Foley & Lardner: Congress Imposes New Rules for Taxation and Regulation of Surplus Lines Insurers

Foley & Lardner: Congress Imposes New Rules for Taxation and Regulation of Surplus Lines Insurers

Foley & Lardner LLP

By Mary Kay Martire, Partner, Foley & Lardner LLP

On July 21, 2011, a portion of the Dodd-Frank Act known as the Nonadmitted and Reinsurance Reform Act (15 U.S.C. § 8201, et seq.) (NRRA) took effect. NRRA is one example of the continuing trend of increased federal oversight over state regulation of the business of insurance.

NRRA was designed in relevant part to increase uniformity and certainty in the taxation and regulation of surplus lines brokers and insurers. Historically, states refused to license nonresident surplus line brokers. This led to a system in which brokers had to place their out-of-state nonadmitted risks through resident surplus line brokers. However, following the enactment of the Gramm-Leach-Bliley Act in 1999, most states amended their producer licensing laws to allow for reciprocal licensing of surplus lines brokers. The new state laws were criticized for adding increased complexity for brokers, who were required to comply with the differing license requirements of each state in which they qualified to do business. The new state laws also created complexity regarding the taxation and allocation of the premium tax paid by surplus lines insurers on multi-state surplus lines insurance.

NRRA seeks to simplify the taxation and regulation of multi-state surplus lines transactions by establishing a one-state compliance rule. To that end, NRRA provides that with limited exception, the placement of nonadmitted insurance is governed only by the laws and regulations of an insured's home state. 15 U.S.C. § 8202(a).

NRRA also provides that only a surplus line insurer's home state may impose a premium tax on nonadmitted insurance. 15 U.S.C. § 8201(a). States cannot allocate tax revenue between themselves unless they adopt an interstate compact or other uniform, national tax allocation procedure. Id.

NRRA controls the type of regulations that a state may impose on surplus lines brokers. Effective July 21, 2012, a state may not collect any licensing fees from surplus lines brokers unless the state has enacted laws or regulations that provide for the state's participation in a uniform national database for the licensing of surplus lines brokers. 15 U.S.C. § 8203. Moreover, states may not place eligibility requirements on domestic surplus lines insurers other than those set forth in the Non-Admitted Insurance Model Act and may not prohibit surplus lines brokers from contracting with alien insurers on the quarterly listing of alien insurers maintained by the National Association of Insurance Commissioners (NAIC). 15 U.S.C. § 8204.

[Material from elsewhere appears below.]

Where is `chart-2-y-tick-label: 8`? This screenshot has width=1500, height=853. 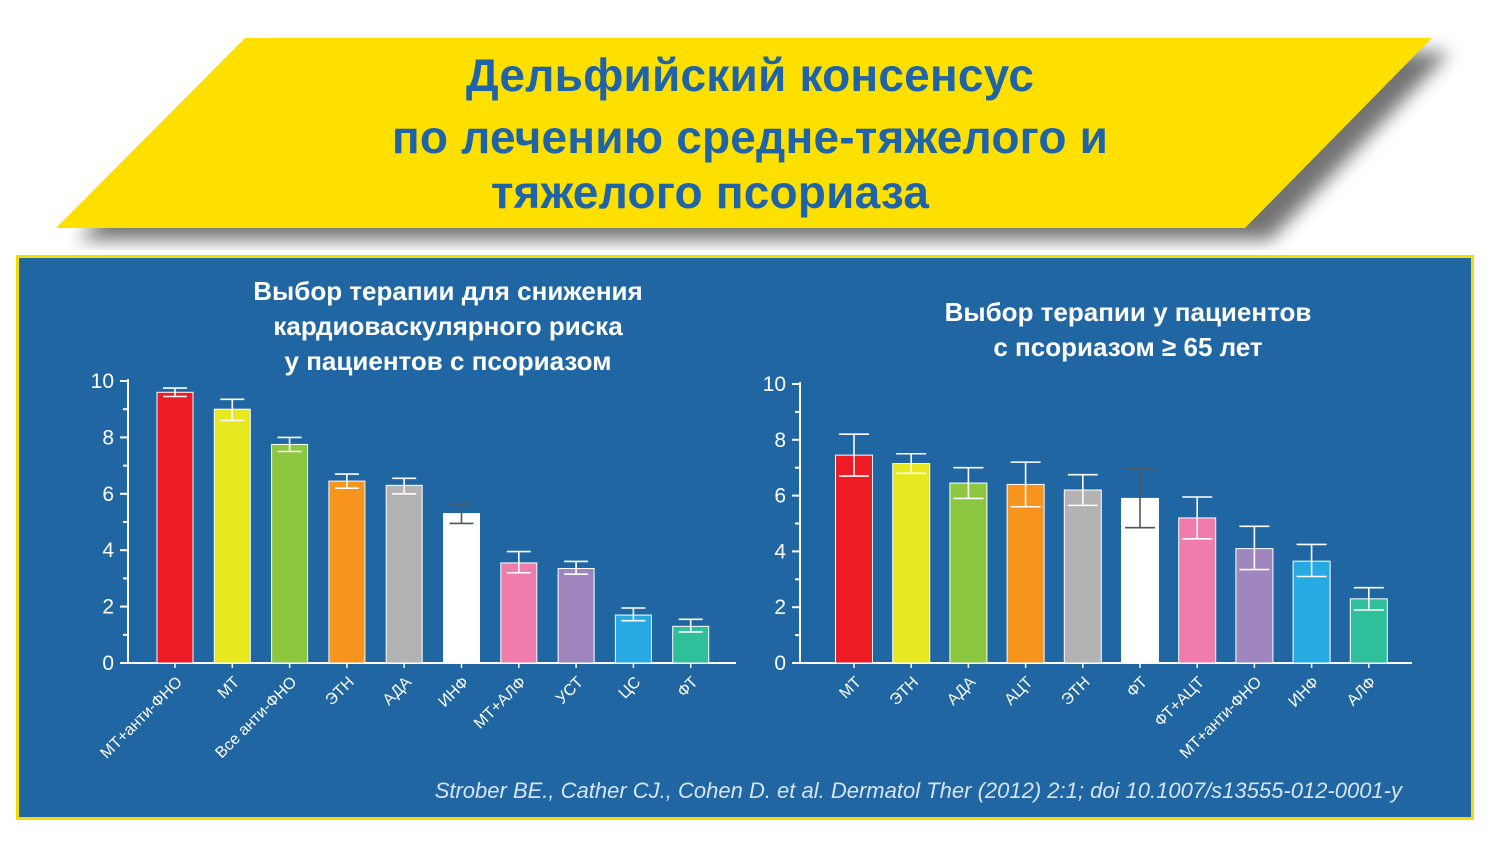
chart-2-y-tick-label: 8 is located at coordinates (780, 440).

Finally, NRRA provides relief from due diligence search requirements for brokers of large "exempt commercial purchasers." Brokers who provide certain representations to these purchasers need not comply with state requirements that the broker determine whether the insurance sought by the exempt commercial purchaser can be obtained from an admitted insurer. 15 U.S.C. §§ 8205, 8206.

NRRA preempts or supersedes portions of the excess and surplus lines laws as they exist today in most states. According to the National Conference of State Legislatures (NCSL), as of July 29, 2011, at least 44 states and Puerto Rico have introduced legislation to comply with NRRA and 41 have enacted surplus lines legislation. A list of state legislative efforts to comply with NRRA can be found at

Two competing multi-state compacts have been developed to address the issue of interstate allocation of surplus lines premium tax. NCSL, the National Conference of Insurance Legislators (NCOIL), and the Council of State Governments (CSG) have endorsed an interstate compact known as SLIMPACT-Lite. According to NCSL, as of July 29, 2011, nine states have enacted legislation to join SLIMPACT-Lite. The NAIC has endorsed a different model agreement, known as the Nonadmitted Insurance Multi-State Agreement (NIMA). As of July 29, 2011, four states have enacted NIMA legislation and ten have signed an agreement to be part of NIMA.

Surplus lines insurers and brokers should watch this issue carefully, as states continue to enact amendatory legislation and progress is made toward the adoption of a single comprehensive system with respect to the interstate allocation of premium tax on surplus lines insurance.